_Problem details_
Search the records for the word "agent" and pick out every line that has it.

_The input_

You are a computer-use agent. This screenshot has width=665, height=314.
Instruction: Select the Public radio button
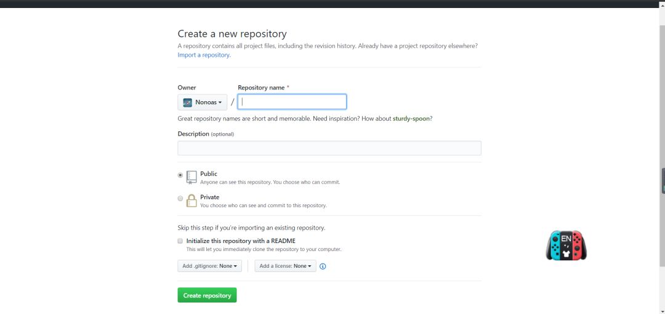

...

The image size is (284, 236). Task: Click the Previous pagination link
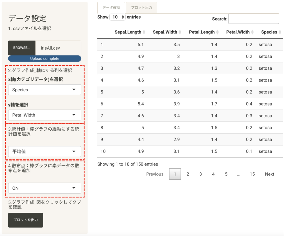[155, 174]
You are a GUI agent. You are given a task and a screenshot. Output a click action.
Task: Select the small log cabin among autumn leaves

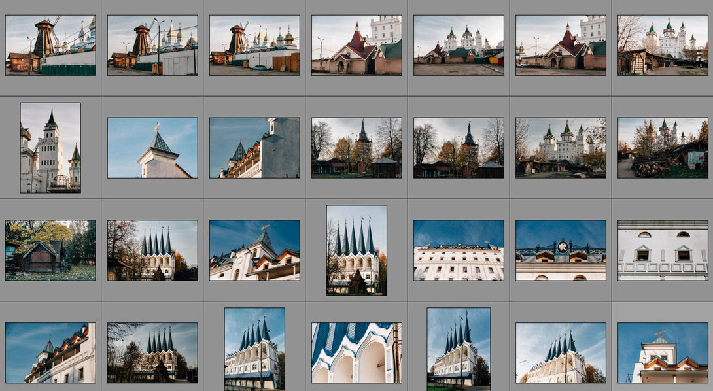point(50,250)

--

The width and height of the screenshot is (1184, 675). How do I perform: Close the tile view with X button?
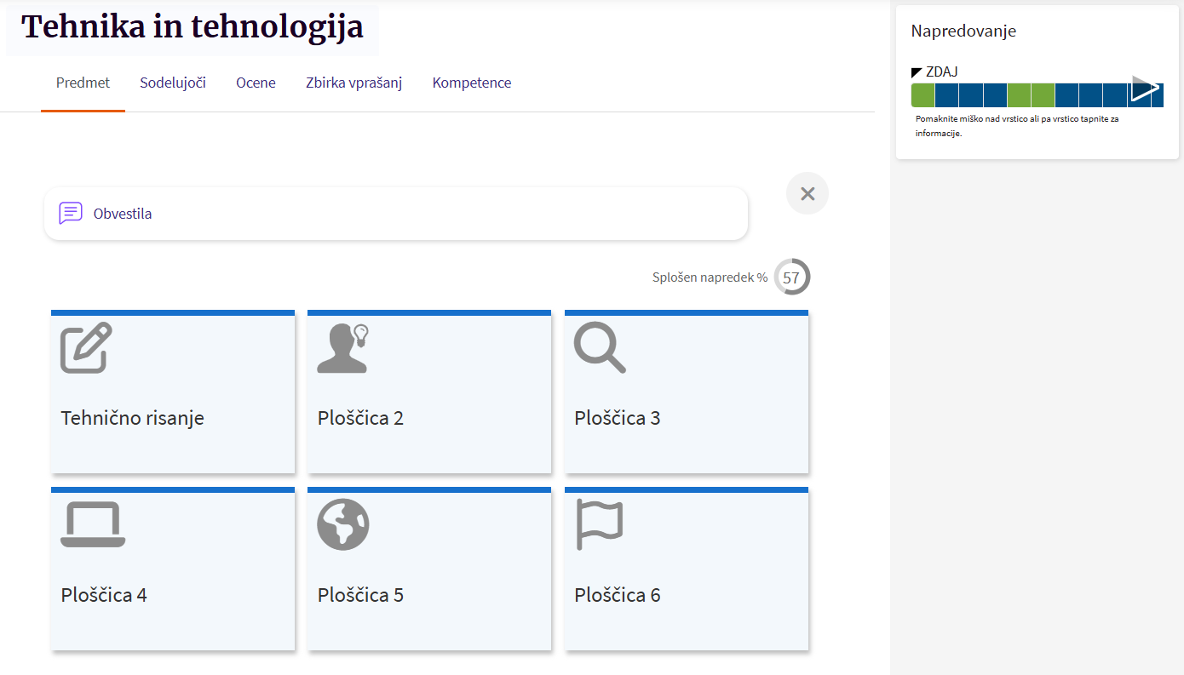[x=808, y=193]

_Answer for this exercise_
You are a computer-use agent. This screenshot has width=665, height=314.
You are a GUI agent. You are given a task and a screenshot. Output a click action.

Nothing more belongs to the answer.